A member here quotes Shakespeare on their profile, which reminded me of how in Midsummer Nights Dream he had female characters having an argument with one wanting to fight it out, but the other girls afraid to fight. Pity! Anyway, here's their exchange,
Hermia challenges Helena,
And with her personage, her tall personage,
Her height, forsooth, she hath prevail'd with him.

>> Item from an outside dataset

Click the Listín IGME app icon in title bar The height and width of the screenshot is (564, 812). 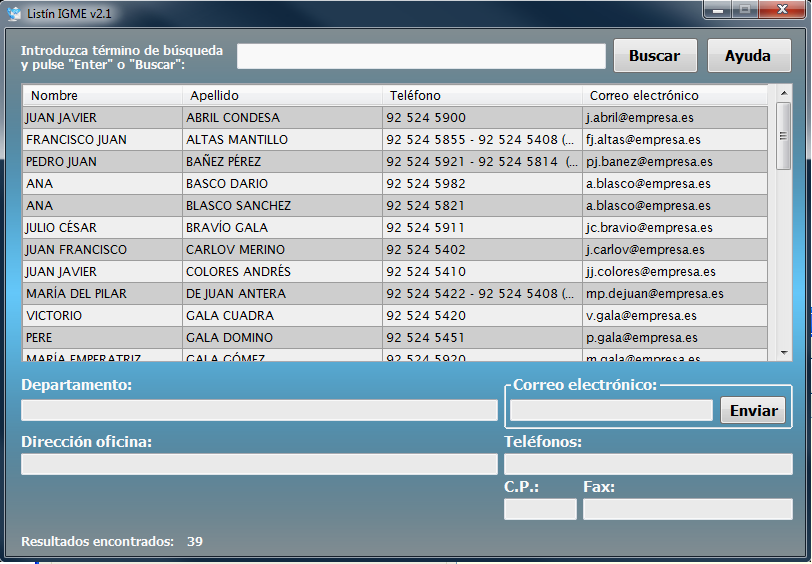[x=14, y=12]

And are you grown so high in his esteem;
Because I am so dwarfish and so low?
How low am I, thou painted maypole? speak;
How low am I? I am not yet so low
But that my nails can reach unto thine eyes
Helena replies,
I pray you, though you mock me, gentlemen,
Let her not hurt me: I was never curst;
I have no gift at all in shrewishness;
I am a right maid for my cowardice:
Let her not strike me. You perhaps may think,
Because she is something lower than myself,
That I can match her.
And as Hermia's anger is not abated Helena chickens out,
O, when she's angry, she is keen and shrewd!

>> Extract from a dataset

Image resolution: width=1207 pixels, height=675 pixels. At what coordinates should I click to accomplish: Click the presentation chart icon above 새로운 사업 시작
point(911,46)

She was a vixen when she went to school;
And though she be but little, she is fierce.
I will not trust you, I,
Nor longer stay in your curst company.
Your hands than mine are quicker for a fray,
My legs are longer though, to run away.
If Shakespeare had actually had the girls scrapping I imagine that would have excited the audience as much as a cat fight in a movie does today, but perhaps he was afraid of offending the sensibilities of the aristocracy and royalty. And it got me wondering if any pieces of classic literature did have cat fights.